Thread: trial period
View Single Post
  #6   Report Post  
Posted to microsoft.public.excel.programming
moon[_7_] moon[_7_] is offline
external usenet poster
 
Posts: 53
Default trial period


Cool piece of text, the VBS is quite okay.
But indeed, how far can one go? Even distributing a (read only) file on
CD-Rom won't work because we both know that just everything is hackable; if
you secured a workbook the ultimate way, then there's always a hex-editor
which is so generous to show us the project password in plain text.
Do you remember you ever failed when trying to crack a 'protected' workbook?
I guess not.
So help from an external application (like a dll) is definitely required
when it comes on protecting MS Office user files.

Hans




"John Coleman" schreef in bericht
oups.com...

moon wrote:
"John Coleman" schreef in bericht
oups.com...
Greetings,

A VBA approach such as Moon's will definitely work but has the
potential drawback that it might be circumventable by the expedient of
disabling macros.



Be inventive, let the workbook come up with an empty sheet by default and
show the real stuff if macro's is enabled.


Pretty good idea. At first I thought that you could defeat it by
disabling macros *after* the workbook is open (so that the before_close
or auto_close macros which presumably rehide the sheets wouldn't fire)
but discovered that disabling macros while a workbook is open only
takes effect after the workbook is closed. Then I thought of typing
"Application.EnableEvents = False" in the immediate window. That *will*
disable the before_close event but not the auto_close macro. Finally, I
wrote a script:

'MakeVisible.vbs

Option Explicit

Dim xlApp, wb, ws

Set xlApp = CreateObject("Excel.Application")
xlApp.EnableEvents = False
Set wb = xlapp.Workbooks.Open("trial.xls")

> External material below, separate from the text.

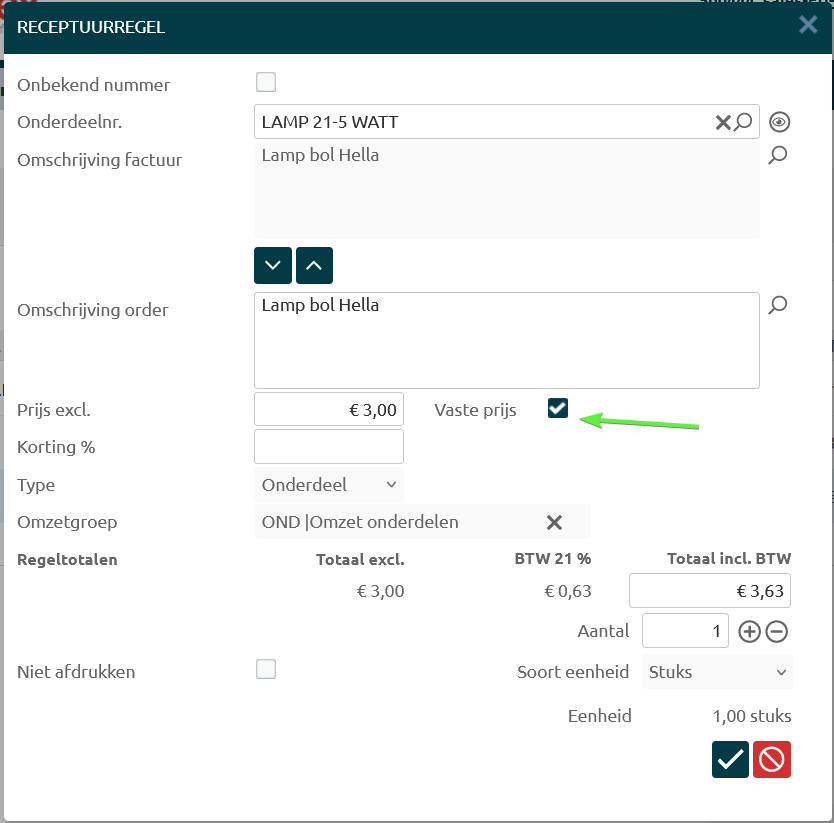Viewport: 834px width, 823px height.
Task: Click the Korting % input field
Action: (329, 447)
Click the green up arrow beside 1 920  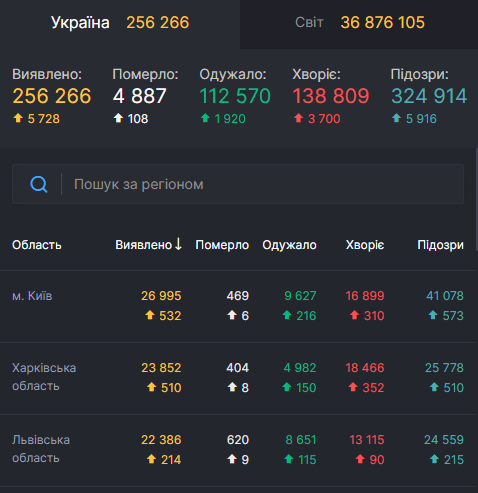205,118
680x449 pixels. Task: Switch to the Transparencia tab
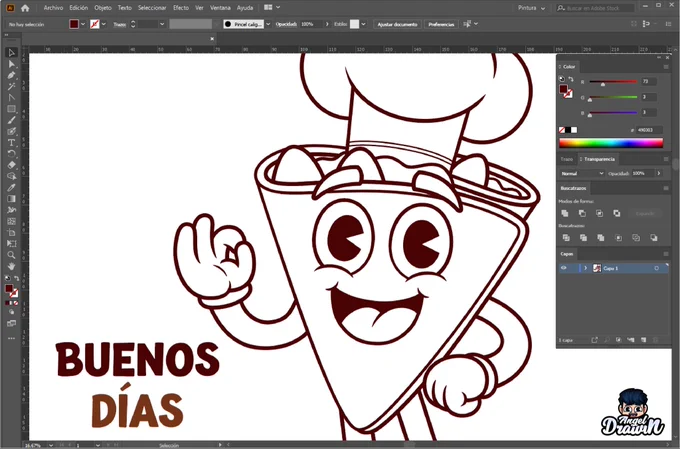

For Each ws in wb.Worksheets
ws.Visible = -1 'xlSheetVisible
Next
wb.Save
wb.Close
Set wb = Nothing
Set xlapp = Nothing

This seems to make all sheets visible without running any macros, but
maybe I'm missing something.

A non-programmer wouln't have the requisite know-how, but it caught my
interest when in your earlier post (which, by the way, contained some
nice code) you warned about sophisticated users who might know how to
edit registry keys. I wondered how such users could thwart the VBA and
how the VBA programmer could in turn thwart them.

An idea I had in an earlier thread (concerning copy-protection) is to
make VBA functionally essential (if it isn't already) by replacing
spreadsheet formulas by user-defined functions which duplicate their
functionality. In many cases this could be achieved by dummy functions
which call the corresponding Application.WorksheetFunction or use
Evaluate on the string representing the original function (with
appropriate substitutions). This would entail some programming overhead
- but you only have to do it on a handful of crucial formulas to
disable the spreadsheet (there better be some pretty special formulas
to justify charging money for the file). The user-defined functions
might entail some overhead, so the macro to be run upon registration
could replace them by the corresponding worksheet functions.

It all depends on how paranoid you want (or need) to be.